** Opening AVAILABLE DATA block **

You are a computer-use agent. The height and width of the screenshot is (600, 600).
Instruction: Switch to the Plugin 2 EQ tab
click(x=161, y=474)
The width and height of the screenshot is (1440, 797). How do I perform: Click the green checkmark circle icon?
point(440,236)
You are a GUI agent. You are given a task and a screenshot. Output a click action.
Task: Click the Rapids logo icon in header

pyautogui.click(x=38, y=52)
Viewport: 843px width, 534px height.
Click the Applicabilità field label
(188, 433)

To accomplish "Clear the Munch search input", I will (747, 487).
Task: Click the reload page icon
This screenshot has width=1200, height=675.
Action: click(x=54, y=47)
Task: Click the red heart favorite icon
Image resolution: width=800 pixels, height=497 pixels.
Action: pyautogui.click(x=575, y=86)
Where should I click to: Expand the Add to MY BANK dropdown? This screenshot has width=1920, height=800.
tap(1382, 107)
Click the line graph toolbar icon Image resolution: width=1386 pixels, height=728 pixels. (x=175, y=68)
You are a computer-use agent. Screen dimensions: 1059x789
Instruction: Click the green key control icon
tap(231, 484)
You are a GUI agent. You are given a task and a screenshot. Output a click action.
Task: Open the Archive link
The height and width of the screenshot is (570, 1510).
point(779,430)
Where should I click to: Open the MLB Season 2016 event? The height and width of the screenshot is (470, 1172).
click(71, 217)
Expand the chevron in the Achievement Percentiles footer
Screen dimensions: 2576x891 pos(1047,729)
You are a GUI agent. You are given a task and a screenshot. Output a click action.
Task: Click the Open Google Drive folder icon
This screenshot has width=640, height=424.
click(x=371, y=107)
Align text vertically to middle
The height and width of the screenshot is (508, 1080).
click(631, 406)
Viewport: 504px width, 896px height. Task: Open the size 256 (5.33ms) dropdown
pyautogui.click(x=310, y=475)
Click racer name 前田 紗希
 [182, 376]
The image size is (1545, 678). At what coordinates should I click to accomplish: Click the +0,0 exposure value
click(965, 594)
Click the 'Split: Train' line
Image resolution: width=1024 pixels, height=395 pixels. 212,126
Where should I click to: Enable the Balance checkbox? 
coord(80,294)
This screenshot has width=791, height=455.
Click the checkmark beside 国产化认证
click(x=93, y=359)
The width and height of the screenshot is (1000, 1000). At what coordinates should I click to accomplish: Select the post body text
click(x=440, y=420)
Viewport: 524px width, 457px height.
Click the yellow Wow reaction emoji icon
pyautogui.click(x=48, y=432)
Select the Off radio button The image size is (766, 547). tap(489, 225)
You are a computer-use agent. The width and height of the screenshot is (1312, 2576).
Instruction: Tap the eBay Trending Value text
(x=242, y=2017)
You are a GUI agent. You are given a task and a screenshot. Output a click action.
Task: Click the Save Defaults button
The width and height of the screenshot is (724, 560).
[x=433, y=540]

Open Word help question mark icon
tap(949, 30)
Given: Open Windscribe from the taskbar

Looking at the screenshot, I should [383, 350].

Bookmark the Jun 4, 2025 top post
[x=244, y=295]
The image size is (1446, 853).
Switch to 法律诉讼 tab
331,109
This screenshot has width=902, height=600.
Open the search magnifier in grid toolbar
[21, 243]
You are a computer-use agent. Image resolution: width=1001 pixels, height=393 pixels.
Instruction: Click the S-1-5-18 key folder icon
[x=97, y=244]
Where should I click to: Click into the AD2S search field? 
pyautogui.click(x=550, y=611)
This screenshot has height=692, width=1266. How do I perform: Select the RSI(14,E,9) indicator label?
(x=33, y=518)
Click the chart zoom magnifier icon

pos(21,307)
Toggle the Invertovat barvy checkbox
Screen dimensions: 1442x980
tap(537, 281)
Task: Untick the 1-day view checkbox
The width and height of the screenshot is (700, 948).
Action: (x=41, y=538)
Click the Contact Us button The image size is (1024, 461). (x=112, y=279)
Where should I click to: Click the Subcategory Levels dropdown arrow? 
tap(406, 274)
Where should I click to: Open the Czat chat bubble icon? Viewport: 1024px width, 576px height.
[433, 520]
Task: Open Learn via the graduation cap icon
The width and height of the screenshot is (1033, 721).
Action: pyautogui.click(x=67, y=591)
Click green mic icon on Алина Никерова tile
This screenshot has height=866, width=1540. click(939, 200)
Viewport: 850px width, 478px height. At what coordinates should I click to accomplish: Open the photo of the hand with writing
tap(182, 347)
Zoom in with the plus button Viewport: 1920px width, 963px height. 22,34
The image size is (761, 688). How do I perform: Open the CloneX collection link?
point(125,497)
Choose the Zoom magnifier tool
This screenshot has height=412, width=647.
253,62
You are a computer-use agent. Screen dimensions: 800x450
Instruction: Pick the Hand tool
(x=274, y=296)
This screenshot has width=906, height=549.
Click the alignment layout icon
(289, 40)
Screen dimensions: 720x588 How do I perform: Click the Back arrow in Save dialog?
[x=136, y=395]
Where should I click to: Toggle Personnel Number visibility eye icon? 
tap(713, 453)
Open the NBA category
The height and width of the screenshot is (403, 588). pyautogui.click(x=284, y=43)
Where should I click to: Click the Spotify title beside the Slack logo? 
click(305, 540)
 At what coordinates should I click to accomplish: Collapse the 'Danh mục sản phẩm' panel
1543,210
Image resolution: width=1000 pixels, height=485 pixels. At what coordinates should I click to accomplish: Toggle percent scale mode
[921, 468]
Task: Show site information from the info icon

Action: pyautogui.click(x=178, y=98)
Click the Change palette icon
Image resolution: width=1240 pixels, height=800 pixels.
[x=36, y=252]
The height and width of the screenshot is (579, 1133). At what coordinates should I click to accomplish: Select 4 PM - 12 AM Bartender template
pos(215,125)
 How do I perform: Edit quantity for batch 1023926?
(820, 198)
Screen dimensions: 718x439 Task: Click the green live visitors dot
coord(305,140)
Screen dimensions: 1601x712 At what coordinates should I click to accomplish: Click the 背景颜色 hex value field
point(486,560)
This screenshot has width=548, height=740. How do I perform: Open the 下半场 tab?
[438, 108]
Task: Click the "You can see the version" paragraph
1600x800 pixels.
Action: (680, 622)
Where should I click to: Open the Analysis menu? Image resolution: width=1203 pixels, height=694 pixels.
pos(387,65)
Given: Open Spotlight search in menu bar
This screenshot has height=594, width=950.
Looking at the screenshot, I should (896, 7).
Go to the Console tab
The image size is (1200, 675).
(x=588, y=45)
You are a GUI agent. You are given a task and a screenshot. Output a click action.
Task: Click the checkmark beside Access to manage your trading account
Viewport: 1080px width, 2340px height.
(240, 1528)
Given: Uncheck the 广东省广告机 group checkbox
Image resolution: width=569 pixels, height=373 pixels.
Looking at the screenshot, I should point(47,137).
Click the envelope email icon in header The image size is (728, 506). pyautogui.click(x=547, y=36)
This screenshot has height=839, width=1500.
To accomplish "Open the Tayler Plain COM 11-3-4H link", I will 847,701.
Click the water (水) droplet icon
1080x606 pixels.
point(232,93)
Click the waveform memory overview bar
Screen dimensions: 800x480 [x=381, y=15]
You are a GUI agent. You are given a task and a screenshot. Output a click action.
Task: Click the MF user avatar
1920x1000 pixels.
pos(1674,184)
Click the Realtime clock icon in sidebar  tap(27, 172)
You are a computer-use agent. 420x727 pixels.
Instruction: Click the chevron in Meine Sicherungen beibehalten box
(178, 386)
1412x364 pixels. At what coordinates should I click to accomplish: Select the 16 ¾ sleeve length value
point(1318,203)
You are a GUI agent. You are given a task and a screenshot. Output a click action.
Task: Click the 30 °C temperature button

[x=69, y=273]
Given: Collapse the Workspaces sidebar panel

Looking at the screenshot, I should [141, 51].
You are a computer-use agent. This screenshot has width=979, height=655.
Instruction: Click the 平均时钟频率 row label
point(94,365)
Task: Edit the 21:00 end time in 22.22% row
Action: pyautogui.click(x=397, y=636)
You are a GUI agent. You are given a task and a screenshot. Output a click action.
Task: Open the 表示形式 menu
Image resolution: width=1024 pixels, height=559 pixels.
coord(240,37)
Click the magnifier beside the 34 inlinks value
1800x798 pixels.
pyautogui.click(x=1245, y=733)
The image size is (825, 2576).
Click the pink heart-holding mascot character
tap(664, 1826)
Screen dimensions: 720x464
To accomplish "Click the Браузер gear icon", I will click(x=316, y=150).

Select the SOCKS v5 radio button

** Closing AVAILABLE DATA block **

_WORK INSTRUCTIONS_
Wherever the word "will" appears in the data, return the whole line.

_YOUR RESPONSE_
To accomplish "Clear the Munch search input", I will (747, 487).
To accomplish "Open the Tayler Plain COM 11-3-4H link", I will 847,701.
To accomplish "Click the Браузер gear icon", I will click(x=316, y=150).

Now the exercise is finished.